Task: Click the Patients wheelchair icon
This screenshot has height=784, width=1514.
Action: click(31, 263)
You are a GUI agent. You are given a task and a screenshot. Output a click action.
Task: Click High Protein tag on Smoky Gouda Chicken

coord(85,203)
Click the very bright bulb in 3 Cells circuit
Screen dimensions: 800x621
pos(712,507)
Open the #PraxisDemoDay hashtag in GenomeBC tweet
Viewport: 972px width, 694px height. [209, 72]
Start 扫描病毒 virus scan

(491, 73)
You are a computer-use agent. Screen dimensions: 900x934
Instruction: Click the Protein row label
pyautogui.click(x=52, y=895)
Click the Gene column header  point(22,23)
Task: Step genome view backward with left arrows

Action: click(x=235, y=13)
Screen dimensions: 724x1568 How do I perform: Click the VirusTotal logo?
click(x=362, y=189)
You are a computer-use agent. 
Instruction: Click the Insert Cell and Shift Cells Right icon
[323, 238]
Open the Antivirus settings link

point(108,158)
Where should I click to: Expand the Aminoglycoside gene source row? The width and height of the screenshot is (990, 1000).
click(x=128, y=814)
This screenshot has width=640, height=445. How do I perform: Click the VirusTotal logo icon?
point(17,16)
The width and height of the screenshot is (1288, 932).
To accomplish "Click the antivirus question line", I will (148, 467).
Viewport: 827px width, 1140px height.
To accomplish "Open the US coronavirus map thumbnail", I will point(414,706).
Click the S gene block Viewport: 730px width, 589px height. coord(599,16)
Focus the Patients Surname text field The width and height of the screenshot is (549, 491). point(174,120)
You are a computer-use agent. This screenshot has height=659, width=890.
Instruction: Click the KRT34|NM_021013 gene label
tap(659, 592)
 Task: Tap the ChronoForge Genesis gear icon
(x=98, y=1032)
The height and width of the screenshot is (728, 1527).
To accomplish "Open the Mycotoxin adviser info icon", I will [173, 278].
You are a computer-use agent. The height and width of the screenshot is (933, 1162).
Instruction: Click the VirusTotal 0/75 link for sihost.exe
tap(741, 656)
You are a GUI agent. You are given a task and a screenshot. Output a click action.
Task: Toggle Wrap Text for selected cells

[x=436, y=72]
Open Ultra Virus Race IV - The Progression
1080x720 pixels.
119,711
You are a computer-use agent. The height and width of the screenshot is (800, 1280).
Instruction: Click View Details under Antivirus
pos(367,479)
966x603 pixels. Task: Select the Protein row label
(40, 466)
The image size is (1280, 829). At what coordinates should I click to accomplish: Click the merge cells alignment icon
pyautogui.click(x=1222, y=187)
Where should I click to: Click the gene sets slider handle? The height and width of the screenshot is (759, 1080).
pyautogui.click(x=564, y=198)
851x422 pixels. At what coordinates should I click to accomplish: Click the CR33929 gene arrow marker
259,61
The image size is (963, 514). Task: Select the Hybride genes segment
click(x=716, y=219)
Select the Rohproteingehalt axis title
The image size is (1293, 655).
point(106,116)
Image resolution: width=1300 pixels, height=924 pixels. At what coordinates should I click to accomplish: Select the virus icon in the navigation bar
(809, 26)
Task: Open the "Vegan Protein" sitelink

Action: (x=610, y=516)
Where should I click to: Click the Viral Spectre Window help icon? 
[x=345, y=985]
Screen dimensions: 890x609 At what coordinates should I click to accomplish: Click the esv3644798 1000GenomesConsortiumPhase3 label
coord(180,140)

Aim of the exercise ▸ Restate every entry exactly. Leave nothing out.

Problem solution ▸
Task: Click the Patients wheelchair icon
This screenshot has height=784, width=1514.
Action: click(31, 263)
You are a GUI agent. You are given a task and a screenshot. Output a click action.
Task: Click High Protein tag on Smoky Gouda Chicken

coord(85,203)
Click the very bright bulb in 3 Cells circuit
Screen dimensions: 800x621
pos(712,507)
Open the #PraxisDemoDay hashtag in GenomeBC tweet
Viewport: 972px width, 694px height. [209, 72]
Start 扫描病毒 virus scan

(491, 73)
You are a computer-use agent. Screen dimensions: 900x934
Instruction: Click the Protein row label
pyautogui.click(x=52, y=895)
Click the Gene column header  point(22,23)
Task: Step genome view backward with left arrows

Action: click(x=235, y=13)
Screen dimensions: 724x1568 How do I perform: Click the VirusTotal logo?
click(x=362, y=189)
You are a computer-use agent. 
Instruction: Click the Insert Cell and Shift Cells Right icon
[323, 238]
Open the Antivirus settings link

point(108,158)
Where should I click to: Expand the Aminoglycoside gene source row? The width and height of the screenshot is (990, 1000).
click(x=128, y=814)
This screenshot has width=640, height=445. How do I perform: Click the VirusTotal logo icon?
point(17,16)
The width and height of the screenshot is (1288, 932).
To accomplish "Click the antivirus question line", I will (148, 467).
Viewport: 827px width, 1140px height.
To accomplish "Open the US coronavirus map thumbnail", I will point(414,706).
Click the S gene block Viewport: 730px width, 589px height. coord(599,16)
Focus the Patients Surname text field The width and height of the screenshot is (549, 491). point(174,120)
You are a computer-use agent. This screenshot has height=659, width=890.
Instruction: Click the KRT34|NM_021013 gene label
tap(659, 592)
 Task: Tap the ChronoForge Genesis gear icon
(x=98, y=1032)
The height and width of the screenshot is (728, 1527).
To accomplish "Open the Mycotoxin adviser info icon", I will [173, 278].
You are a computer-use agent. The height and width of the screenshot is (933, 1162).
Instruction: Click the VirusTotal 0/75 link for sihost.exe
tap(741, 656)
You are a GUI agent. You are given a task and a screenshot. Output a click action.
Task: Toggle Wrap Text for selected cells

[x=436, y=72]
Open Ultra Virus Race IV - The Progression
1080x720 pixels.
119,711
You are a computer-use agent. The height and width of the screenshot is (800, 1280).
Instruction: Click View Details under Antivirus
pos(367,479)
966x603 pixels. Task: Select the Protein row label
(40, 466)
The image size is (1280, 829). At what coordinates should I click to accomplish: Click the merge cells alignment icon
pyautogui.click(x=1222, y=187)
Where should I click to: Click the gene sets slider handle? The height and width of the screenshot is (759, 1080).
pyautogui.click(x=564, y=198)
851x422 pixels. At what coordinates should I click to accomplish: Click the CR33929 gene arrow marker
259,61
The image size is (963, 514). Task: Select the Hybride genes segment
click(x=716, y=219)
Select the Rohproteingehalt axis title
The image size is (1293, 655).
point(106,116)
Image resolution: width=1300 pixels, height=924 pixels. At what coordinates should I click to accomplish: Select the virus icon in the navigation bar
(809, 26)
Task: Open the "Vegan Protein" sitelink

Action: (x=610, y=516)
Where should I click to: Click the Viral Spectre Window help icon? 
[x=345, y=985]
Screen dimensions: 890x609 At what coordinates should I click to accomplish: Click the esv3644798 1000GenomesConsortiumPhase3 label
coord(180,140)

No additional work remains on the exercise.